On peut faire un parallèle avec le livre papier, qui a longtemps été un vecteur culturel central, mais qui nous apparaît plus clairement aujourd’hui comme un carcan de l’esprit, au regard de la production foisonnante de nouveaux formats de lecture. La lecture sur Internet a réactivé la pratique de la lecture en rouleau, par exemple, alors que le scrolling était en quelque sorte interdit par le livre. Au final, il me semble que c’est surtout dans les cultures de production du texte, de l’image et du son que les choses changent aujourd’hui rapidement et que des nouveautés apparaissent.

Parmi ces nouveautés, quels spectacles sont programmés au Festival d’Avignon et quel est leur approche ?


On peut en citer au moins trois. Le premier, Germinal, d’Antoine Defoort et Halory Goerger, réalisé par l’Amicale de production, est un spectacle où on invente un univers de façon parfois hilarante et loufoque. Très inspirée par la culture numérique et les théories de la communication et de l’information, cette création d’un monde démarre sur un plateau nu. A la manière d’un jeu vidéo, les protagonistes luttent et coopèrent pour passer d’un niveau de civilisation à un autre. On est dans la pensée complexe mais avec beaucoup de subtilité, de finesse et d’humour...

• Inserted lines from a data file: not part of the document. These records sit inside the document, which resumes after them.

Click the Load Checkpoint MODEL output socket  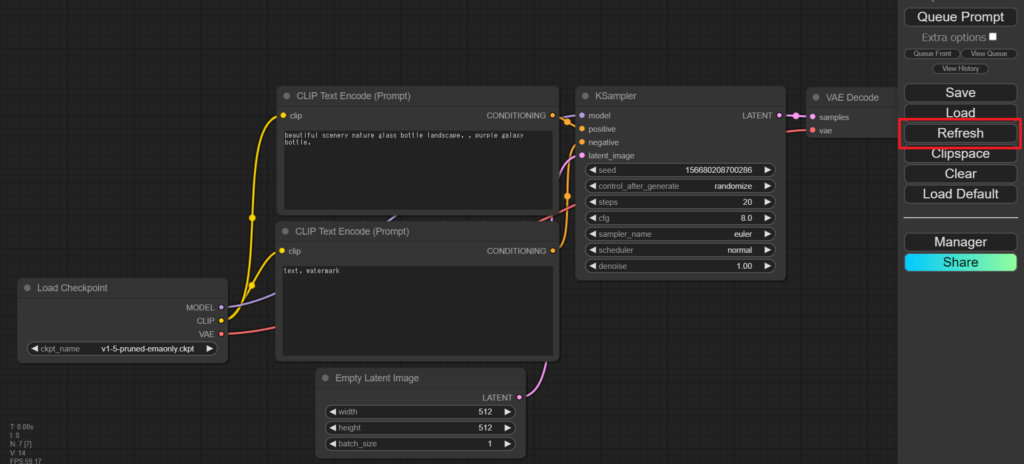[x=221, y=307]
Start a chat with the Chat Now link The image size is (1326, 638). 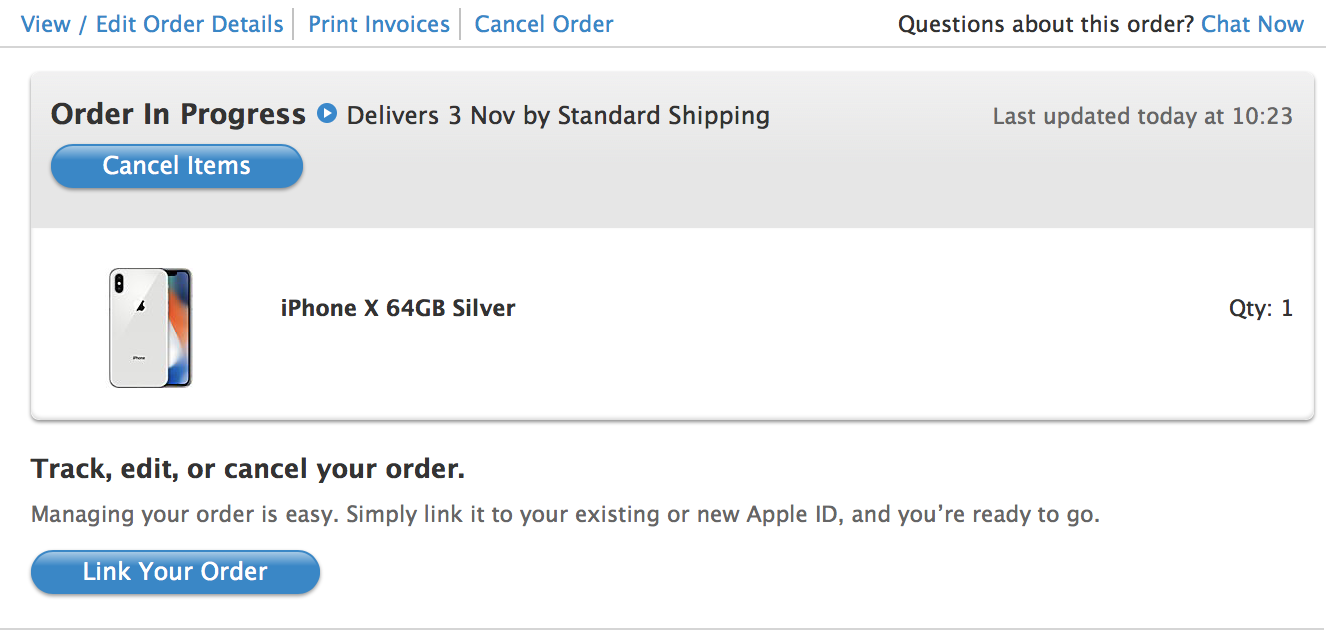1253,24
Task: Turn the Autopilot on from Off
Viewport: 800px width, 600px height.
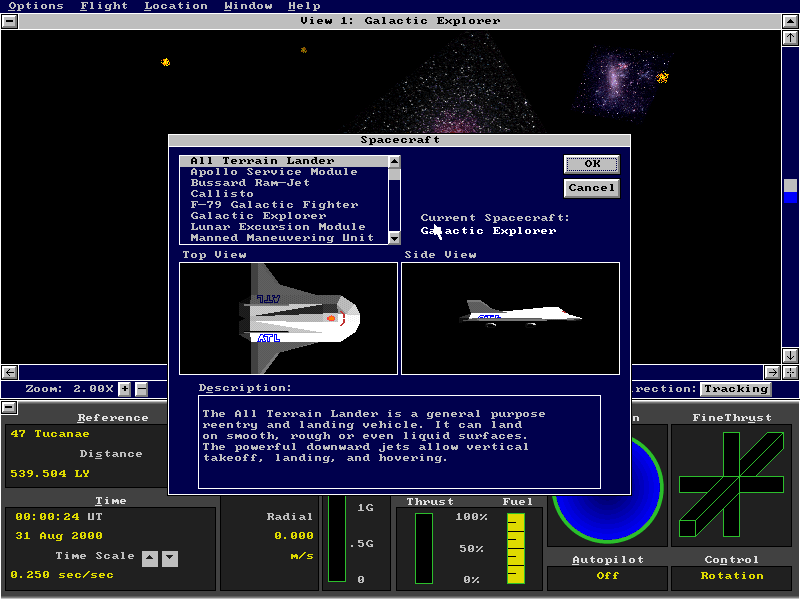Action: click(606, 576)
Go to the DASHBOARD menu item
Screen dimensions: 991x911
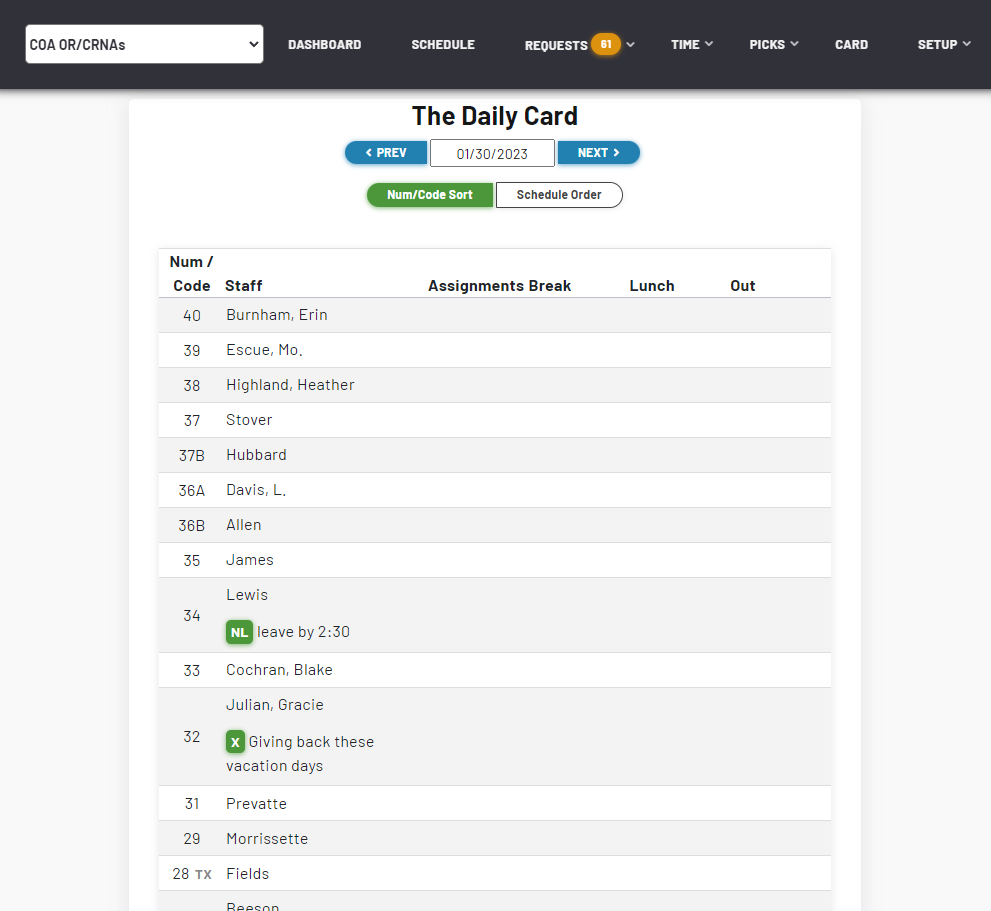point(324,44)
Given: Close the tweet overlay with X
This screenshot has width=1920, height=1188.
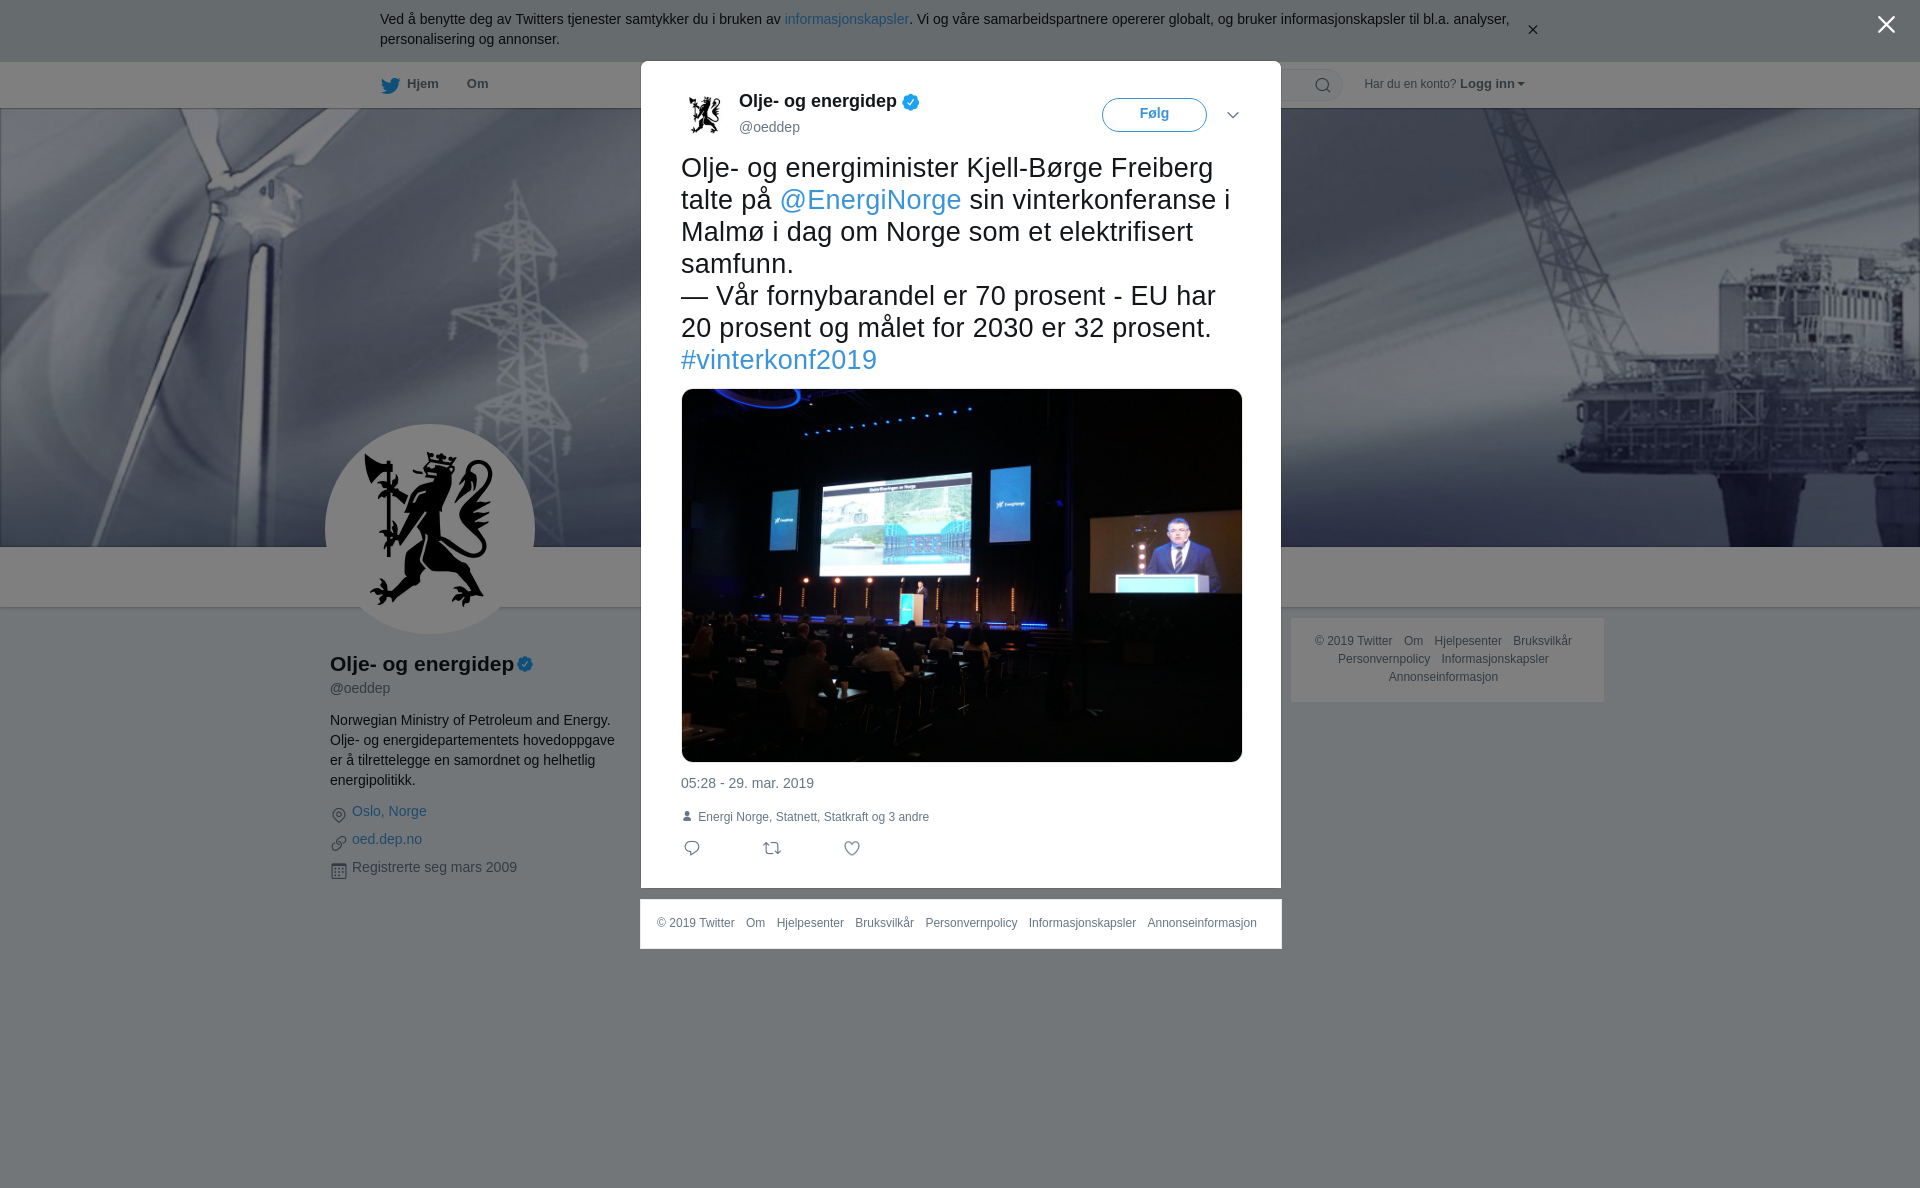Looking at the screenshot, I should (x=1886, y=25).
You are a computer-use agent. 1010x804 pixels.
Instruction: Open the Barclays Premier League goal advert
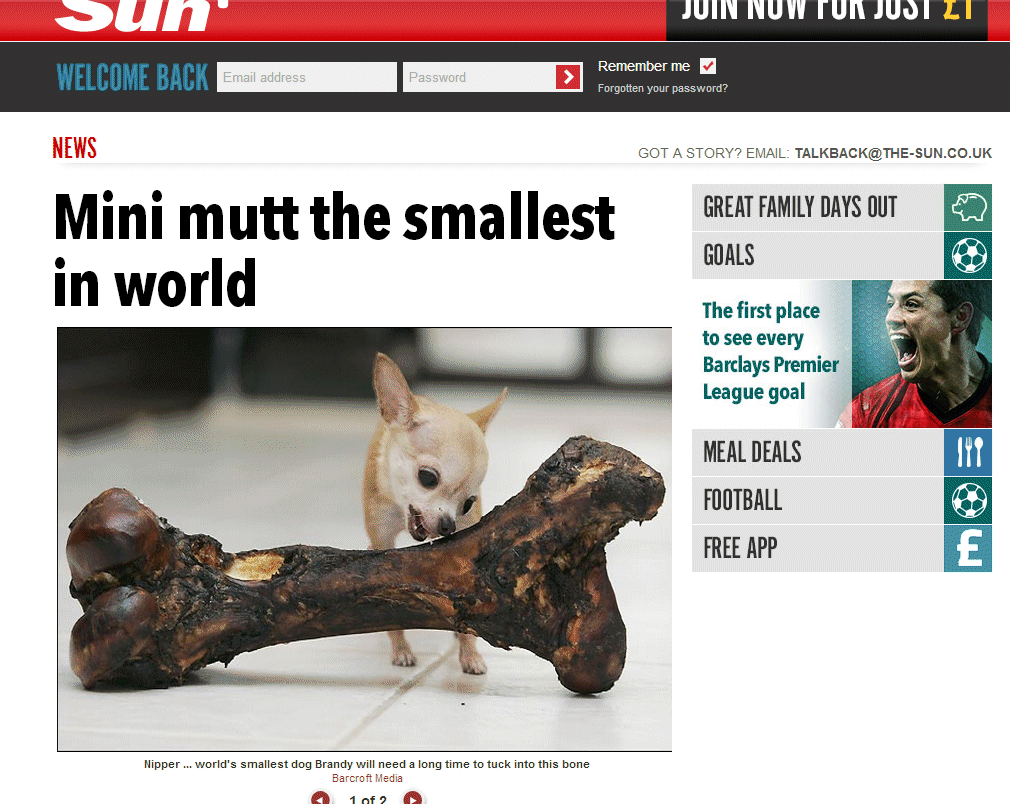(x=842, y=354)
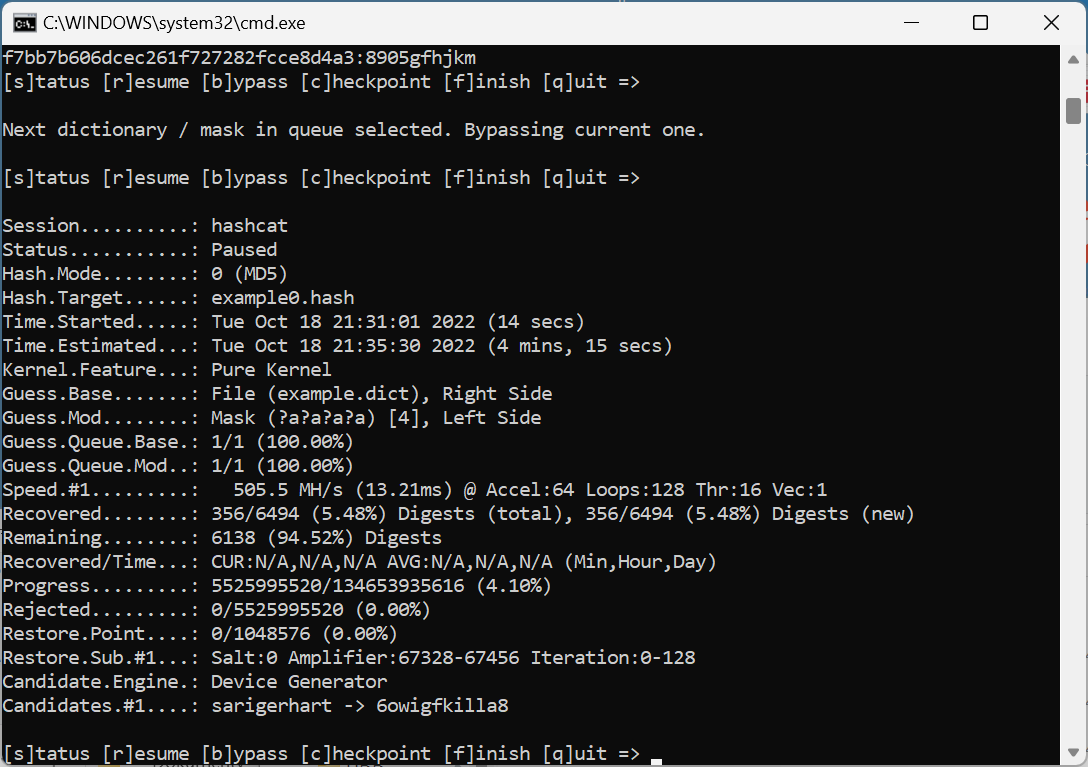Click the 'Next dictionary / mask' message

(353, 130)
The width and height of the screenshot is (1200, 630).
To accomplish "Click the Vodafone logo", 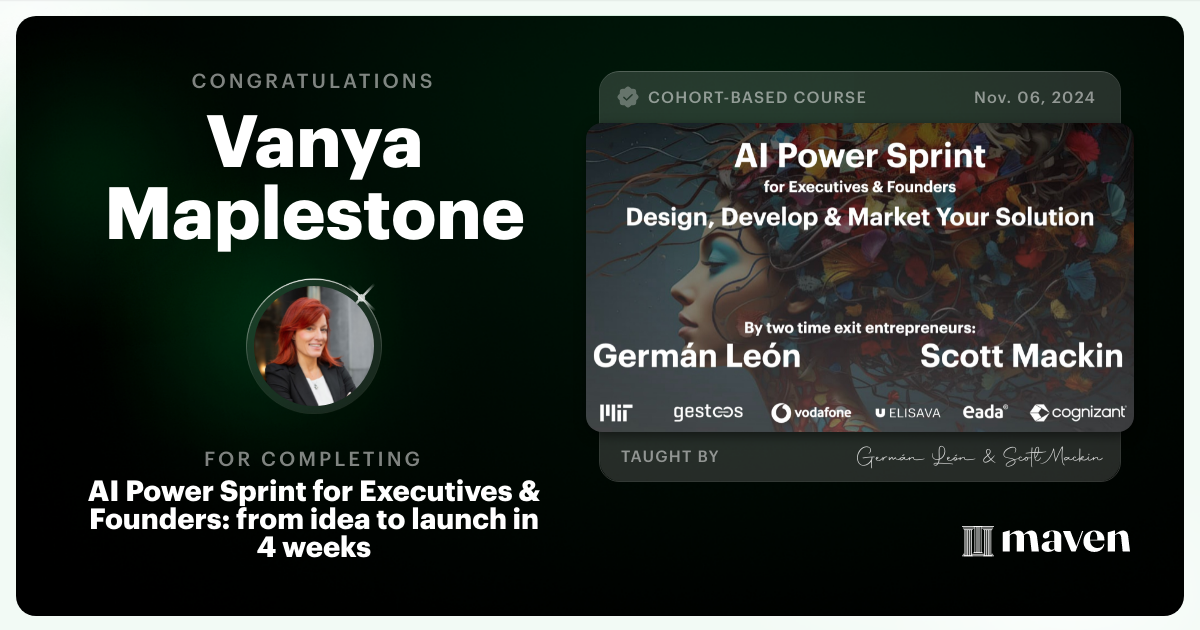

Il y a aussi la pièce L’argent, d’après Christophe Tarkos, mis en scène par Anne Théron. Poétique, le texte garde une importance centrale dans ce dispositif qui met en jeu une esthétique numérique pour figurer l’environnement de chiffres dans lequel nous sommes constamment placés. Avec la pièce Walden - d'après "Walden ou la vie dans les bois" d'Henry David Thoreau, mis en scène par Jean-François Peyret - on trouve un dispositif d’immersion qui se veut démonstratif, mais dans le sens péjoratif du terme. Ce choix d’un déploiement technologique assez puissant est en contraste avec celui de Germinal. Au final, ces trois spectacles constituent un très beau parcours pour découvrir les différences d’approche du numérique dans l’art théâtral.